Two oral presentations at ASH

[jpheis]

http://ir.geron.com/news-releases/news- ... t-upcoming

[biopearl123]

Here' s the link for the high risk R/R study: https://ash.confex.com/ash/2018/webprog ... 15163.html

Its worth reading the other abstracts to see how they (don't) compare. Imetelstat has a large number of patients analyzed perhaps the largest. Additional studies confirm JAK failures and dismal prognosis. No OS yet. As genetic mutations get broken down pay special attention to TN (triple negative mutation) patients who had not yet reached MOS. I will wait for Sdraw to analyze both abstracts as he will do a better job than I can. I do encourage people to read all of the relevant abstracts and draw your own conclusions. I don't see too much competition right now. The MDS study also looks quite interesting. I am sure there will be lots of discussion up to and after ASH.

[biopearl123]

Here's the low risk link: https://ash.confex.com/ash/2018/webprog ... 14877.html

[karagozoglu12345]

Bioperl, Sdraw, and others, who have more insight than I in this field, please address my questions and concerns below:

If the data is compelling for MF, as Scarlett put it, why not set clinically meaningful parameters (based on FDA approved cancer drugs, hitherto, that had met MOS endpoint) and inform investors about the decision to take it to Phase 3 in more specific terms such as “at a certain preset threshold date if MOS has not been reached, we will proceed with Phase III in MF indication”? When the only analyst in the CC asked a question about this, Scarlett again chose to avoid any explanation in forthcoming terms and kept going around the circles.

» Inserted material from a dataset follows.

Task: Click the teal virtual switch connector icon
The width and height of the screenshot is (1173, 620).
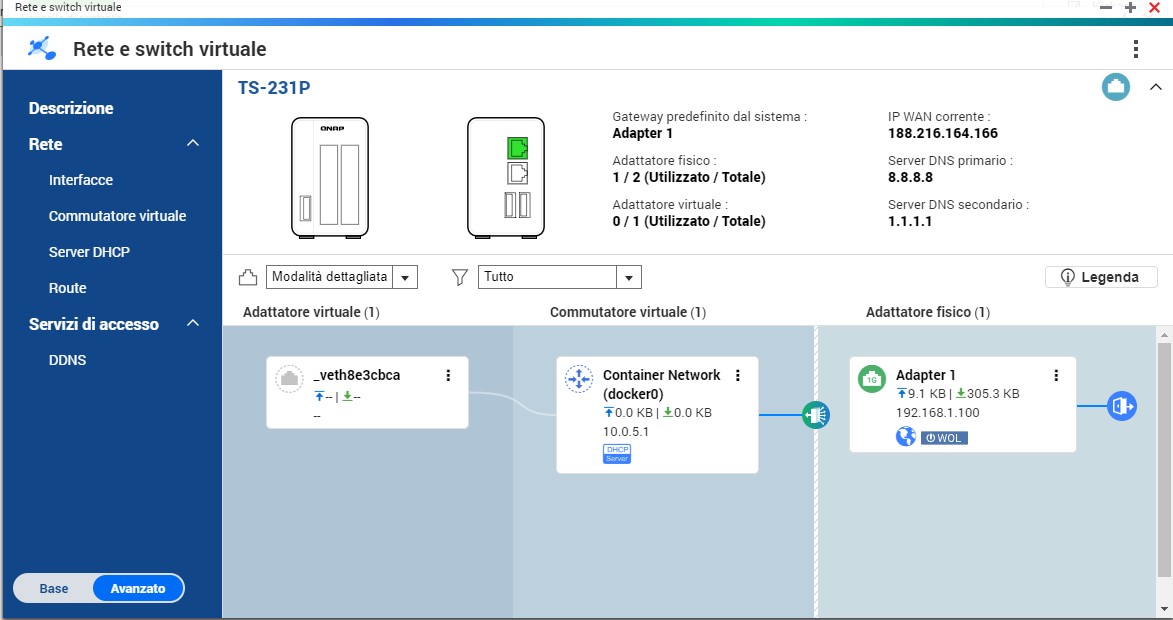Action: [816, 414]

Could the below conjecture be the reason:

Even if Imetelstat extends life at a clinically meaningful length, given the dismal statistics on remission rates while on Imet, perhaps there is a dilemma of longer life vs. quality of life as R/R patients are very sick. Could other meds simultaneously help with the symptoms while Imet extends patients’ lives by modifying the root cause of the disease? Given the patient cohort is R/R, when Jakafi no longer helps is there even a possibility of any other drug to address the symptoms? Also, in the absence of knowledge regarding MOA , it is counter intuitive to me to expect a positive MOS if remission curve is negative ( I am most likely missing a key detail I hope). If there is uncertainty at this juncture, I can see the challenges in deciding on Phase III even if MOS data will turn out positive.

[The-Zete]

karagozoglu12345
Please expand on these 'dismal results' relative to remissions .

[karagozoglu12345]

In the previous CC after negative CD, Scarlett said MF trial showed 1 PR and no CR. Please correct me if my memory is defying.

[biopearl123]

Your memory is correct. This finding is in stark contrast to Dr. Teferri's study which involved patients with much less advanced disease. bp

[karagozoglu12345]

Thank you for confirming my suspicion that Tefferi/Mayo pilot trial involved early stage patients. If Imet provides "disease modifying" spectacular results for the early stage patients, then Janssen trial design focusing on R/R patients was not a good idea by any stretch. The Imet trial for MF should have focused on early stage patients with the end point being progression free survival (PFR). It is quite plausible that these patients would be relatively symptom free (or reduced levels) and live longer lives than the case of Jakafi-R/R point-Imet sequence. In any disease if available drugs heal the root cause of the disease symptoms decrease and eventually disappear. Provided the aforementioned design is successful, Jakafi market could be largely cannibalized by Imet as well. Jakafi would be used only if symptoms while on Imet warrant it. If there is any shred of validity in these considerations, Janssen's design did a huge favor to the competitor. I don't know if Geron had any say in the study design for Imet at Janssen.